#### SOURCE RECORDS

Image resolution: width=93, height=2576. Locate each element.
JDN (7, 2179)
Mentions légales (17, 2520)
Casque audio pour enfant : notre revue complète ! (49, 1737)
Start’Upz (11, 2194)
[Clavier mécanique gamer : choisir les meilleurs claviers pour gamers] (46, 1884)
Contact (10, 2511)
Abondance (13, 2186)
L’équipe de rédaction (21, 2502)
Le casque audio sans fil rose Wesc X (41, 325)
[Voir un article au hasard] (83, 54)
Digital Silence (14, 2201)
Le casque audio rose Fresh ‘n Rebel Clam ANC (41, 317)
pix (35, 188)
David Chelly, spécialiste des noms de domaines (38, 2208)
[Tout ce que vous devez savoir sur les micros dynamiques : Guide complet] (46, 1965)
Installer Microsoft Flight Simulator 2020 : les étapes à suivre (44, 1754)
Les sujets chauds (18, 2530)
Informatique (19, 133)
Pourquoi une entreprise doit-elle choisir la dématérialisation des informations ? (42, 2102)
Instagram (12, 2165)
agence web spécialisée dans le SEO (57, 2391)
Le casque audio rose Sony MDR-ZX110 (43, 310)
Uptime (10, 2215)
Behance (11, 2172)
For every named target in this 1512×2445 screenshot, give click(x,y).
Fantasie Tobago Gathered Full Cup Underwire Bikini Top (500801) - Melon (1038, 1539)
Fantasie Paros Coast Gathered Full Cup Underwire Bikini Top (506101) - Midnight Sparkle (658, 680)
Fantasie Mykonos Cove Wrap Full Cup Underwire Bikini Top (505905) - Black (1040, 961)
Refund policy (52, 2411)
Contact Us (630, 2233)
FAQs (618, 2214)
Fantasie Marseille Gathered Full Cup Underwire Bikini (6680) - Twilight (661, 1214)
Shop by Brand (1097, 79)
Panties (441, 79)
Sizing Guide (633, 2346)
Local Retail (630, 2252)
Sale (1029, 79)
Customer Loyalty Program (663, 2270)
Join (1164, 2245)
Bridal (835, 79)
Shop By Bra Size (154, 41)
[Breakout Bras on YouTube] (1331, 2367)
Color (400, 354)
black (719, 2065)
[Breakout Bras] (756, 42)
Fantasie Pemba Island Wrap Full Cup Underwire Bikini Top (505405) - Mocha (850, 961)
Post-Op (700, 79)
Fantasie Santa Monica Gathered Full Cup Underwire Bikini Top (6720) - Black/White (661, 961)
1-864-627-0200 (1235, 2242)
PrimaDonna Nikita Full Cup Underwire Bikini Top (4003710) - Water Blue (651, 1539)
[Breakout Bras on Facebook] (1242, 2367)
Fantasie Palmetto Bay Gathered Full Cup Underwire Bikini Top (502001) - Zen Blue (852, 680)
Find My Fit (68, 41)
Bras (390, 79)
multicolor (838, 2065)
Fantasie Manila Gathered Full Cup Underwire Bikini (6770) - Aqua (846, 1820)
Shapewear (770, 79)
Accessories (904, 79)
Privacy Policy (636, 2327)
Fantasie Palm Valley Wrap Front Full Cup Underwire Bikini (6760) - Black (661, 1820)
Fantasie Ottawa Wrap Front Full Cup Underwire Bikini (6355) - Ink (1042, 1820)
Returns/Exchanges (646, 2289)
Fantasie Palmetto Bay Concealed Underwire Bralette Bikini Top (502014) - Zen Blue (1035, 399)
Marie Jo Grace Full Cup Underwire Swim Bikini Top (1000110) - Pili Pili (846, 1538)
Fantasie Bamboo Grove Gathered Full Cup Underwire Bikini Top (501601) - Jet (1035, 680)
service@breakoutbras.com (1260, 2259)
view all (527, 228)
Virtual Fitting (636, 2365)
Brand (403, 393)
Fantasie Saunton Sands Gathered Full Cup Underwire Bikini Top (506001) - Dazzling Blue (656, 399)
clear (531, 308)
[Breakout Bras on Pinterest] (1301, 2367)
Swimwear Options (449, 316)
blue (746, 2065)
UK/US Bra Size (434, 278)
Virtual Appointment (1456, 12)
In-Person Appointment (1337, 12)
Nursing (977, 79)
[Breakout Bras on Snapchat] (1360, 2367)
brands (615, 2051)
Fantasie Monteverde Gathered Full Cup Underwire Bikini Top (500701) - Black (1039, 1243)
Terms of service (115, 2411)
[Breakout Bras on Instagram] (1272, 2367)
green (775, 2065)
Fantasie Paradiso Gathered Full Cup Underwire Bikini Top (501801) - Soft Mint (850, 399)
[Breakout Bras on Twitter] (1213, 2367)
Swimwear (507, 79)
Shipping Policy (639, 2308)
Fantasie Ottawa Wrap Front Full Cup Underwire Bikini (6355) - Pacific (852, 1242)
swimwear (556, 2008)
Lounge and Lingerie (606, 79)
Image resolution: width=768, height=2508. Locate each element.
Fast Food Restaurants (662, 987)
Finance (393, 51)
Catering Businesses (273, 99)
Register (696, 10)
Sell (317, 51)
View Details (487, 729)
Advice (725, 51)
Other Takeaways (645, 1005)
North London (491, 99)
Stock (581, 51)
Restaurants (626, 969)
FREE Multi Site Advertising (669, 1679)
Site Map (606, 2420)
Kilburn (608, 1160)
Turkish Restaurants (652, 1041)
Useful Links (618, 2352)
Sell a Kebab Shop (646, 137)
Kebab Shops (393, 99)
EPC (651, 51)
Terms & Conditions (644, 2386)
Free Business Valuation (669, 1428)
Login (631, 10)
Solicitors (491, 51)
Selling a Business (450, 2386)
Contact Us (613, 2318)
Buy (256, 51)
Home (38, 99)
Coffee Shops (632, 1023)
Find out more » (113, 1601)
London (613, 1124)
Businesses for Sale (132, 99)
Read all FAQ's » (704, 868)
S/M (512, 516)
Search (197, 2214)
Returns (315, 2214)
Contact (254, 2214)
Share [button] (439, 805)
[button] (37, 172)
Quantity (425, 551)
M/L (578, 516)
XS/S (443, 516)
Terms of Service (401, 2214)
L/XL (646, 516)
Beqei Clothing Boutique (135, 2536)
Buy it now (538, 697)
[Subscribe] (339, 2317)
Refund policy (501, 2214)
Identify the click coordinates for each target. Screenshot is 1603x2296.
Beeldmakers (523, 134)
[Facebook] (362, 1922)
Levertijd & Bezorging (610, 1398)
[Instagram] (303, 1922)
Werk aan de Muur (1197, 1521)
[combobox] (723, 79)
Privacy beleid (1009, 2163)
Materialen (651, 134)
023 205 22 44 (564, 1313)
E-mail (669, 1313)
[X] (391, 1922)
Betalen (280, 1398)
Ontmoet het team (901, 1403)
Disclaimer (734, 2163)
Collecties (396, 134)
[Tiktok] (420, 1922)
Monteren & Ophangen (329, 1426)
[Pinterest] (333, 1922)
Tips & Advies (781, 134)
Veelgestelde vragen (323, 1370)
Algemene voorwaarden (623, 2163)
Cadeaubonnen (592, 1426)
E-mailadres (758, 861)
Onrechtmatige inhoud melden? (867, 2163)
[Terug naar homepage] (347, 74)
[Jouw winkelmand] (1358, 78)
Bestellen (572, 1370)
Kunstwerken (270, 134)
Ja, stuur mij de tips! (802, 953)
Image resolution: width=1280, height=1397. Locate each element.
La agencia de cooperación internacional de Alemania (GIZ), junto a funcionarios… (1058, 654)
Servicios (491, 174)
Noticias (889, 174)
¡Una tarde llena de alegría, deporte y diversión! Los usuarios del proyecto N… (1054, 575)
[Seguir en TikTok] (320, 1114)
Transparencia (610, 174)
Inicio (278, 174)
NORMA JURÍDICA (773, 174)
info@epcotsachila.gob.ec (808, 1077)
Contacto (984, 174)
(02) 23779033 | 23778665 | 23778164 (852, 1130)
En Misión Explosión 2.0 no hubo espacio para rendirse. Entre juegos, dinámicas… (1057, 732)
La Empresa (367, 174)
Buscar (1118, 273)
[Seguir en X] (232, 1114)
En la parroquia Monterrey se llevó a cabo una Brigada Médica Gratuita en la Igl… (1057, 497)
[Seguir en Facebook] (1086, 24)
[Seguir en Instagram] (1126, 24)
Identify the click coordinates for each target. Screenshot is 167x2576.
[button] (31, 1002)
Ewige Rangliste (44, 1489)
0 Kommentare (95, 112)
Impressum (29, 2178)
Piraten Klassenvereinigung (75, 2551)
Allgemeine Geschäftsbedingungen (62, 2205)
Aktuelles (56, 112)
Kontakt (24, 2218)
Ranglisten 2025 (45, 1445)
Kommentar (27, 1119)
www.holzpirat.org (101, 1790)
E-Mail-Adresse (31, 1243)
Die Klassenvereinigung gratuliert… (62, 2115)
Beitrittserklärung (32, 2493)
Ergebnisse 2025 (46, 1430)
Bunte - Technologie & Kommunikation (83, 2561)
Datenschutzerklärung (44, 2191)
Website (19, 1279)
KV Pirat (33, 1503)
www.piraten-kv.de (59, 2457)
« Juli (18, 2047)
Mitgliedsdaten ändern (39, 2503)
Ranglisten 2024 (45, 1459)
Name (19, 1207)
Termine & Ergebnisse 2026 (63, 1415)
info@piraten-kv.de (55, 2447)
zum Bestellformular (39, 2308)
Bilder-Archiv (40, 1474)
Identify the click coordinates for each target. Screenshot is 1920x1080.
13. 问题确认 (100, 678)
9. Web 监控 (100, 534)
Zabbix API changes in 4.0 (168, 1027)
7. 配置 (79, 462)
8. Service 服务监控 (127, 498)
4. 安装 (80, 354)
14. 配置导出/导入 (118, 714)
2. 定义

########

PROBLEM TO SOLVE: If a line of the entries holds the word "Image", copy it out.

TASK OUTPUT:
Image resolution: width=93, height=2576. Locate each element.
Image resolution: width=768, height=2508. Locate each element.
Image resolution: width=1280, height=1397. Locate each element.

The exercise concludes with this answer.